> _Records for processing_:
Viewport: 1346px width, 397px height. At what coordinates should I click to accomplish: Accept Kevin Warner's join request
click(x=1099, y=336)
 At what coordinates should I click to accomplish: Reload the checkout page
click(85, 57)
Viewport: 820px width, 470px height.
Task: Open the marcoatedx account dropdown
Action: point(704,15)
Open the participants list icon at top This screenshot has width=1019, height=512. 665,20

--

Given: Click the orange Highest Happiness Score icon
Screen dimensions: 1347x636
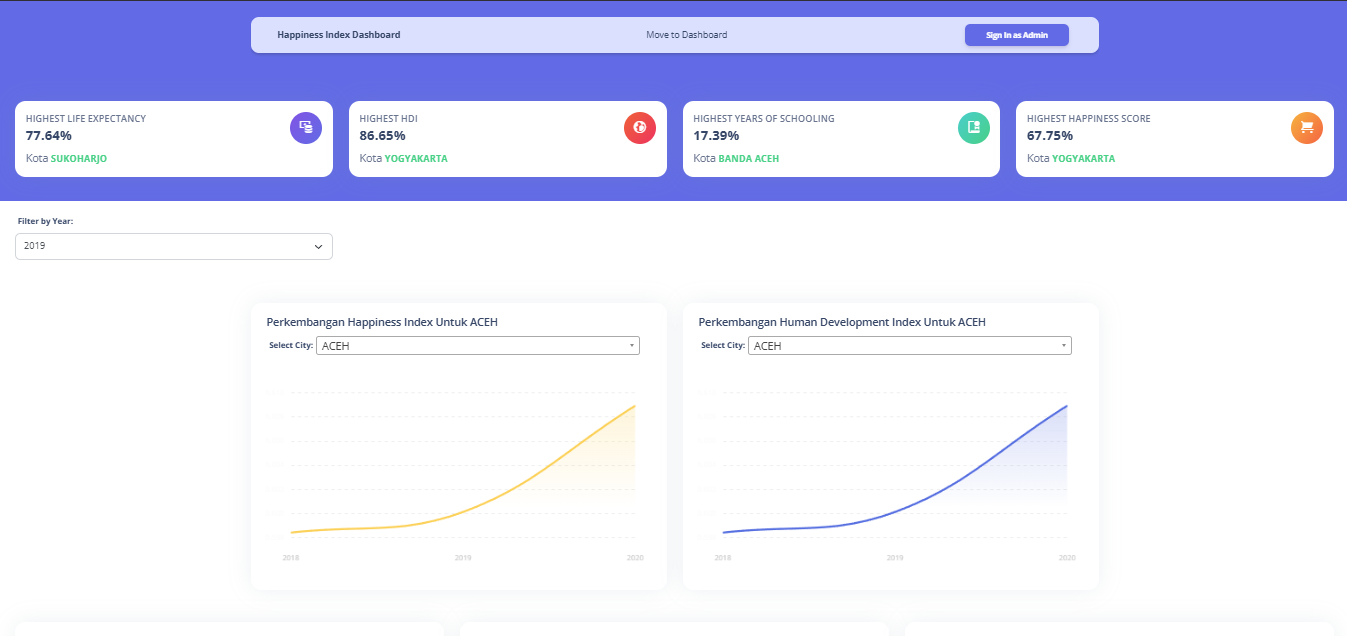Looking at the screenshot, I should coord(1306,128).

==

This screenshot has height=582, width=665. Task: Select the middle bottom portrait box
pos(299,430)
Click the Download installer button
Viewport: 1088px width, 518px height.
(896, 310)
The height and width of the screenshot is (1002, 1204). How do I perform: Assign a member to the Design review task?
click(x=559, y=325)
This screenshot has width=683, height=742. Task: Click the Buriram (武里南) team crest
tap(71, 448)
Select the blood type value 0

> _Exercise instructions_: Please copy the records from the line containing "Viewport: 1346px width, 397px" to the line containing "Open the participants", including both of those lines, without changing anything in them.

> _Solution for this task_:
Viewport: 1346px width, 397px height. At what coordinates should I click to accomplish: Accept Kevin Warner's join request
click(x=1099, y=336)
 At what coordinates should I click to accomplish: Reload the checkout page
click(85, 57)
Viewport: 820px width, 470px height.
Task: Open the marcoatedx account dropdown
Action: point(704,15)
Open the participants list icon at top This screenshot has width=1019, height=512. 665,20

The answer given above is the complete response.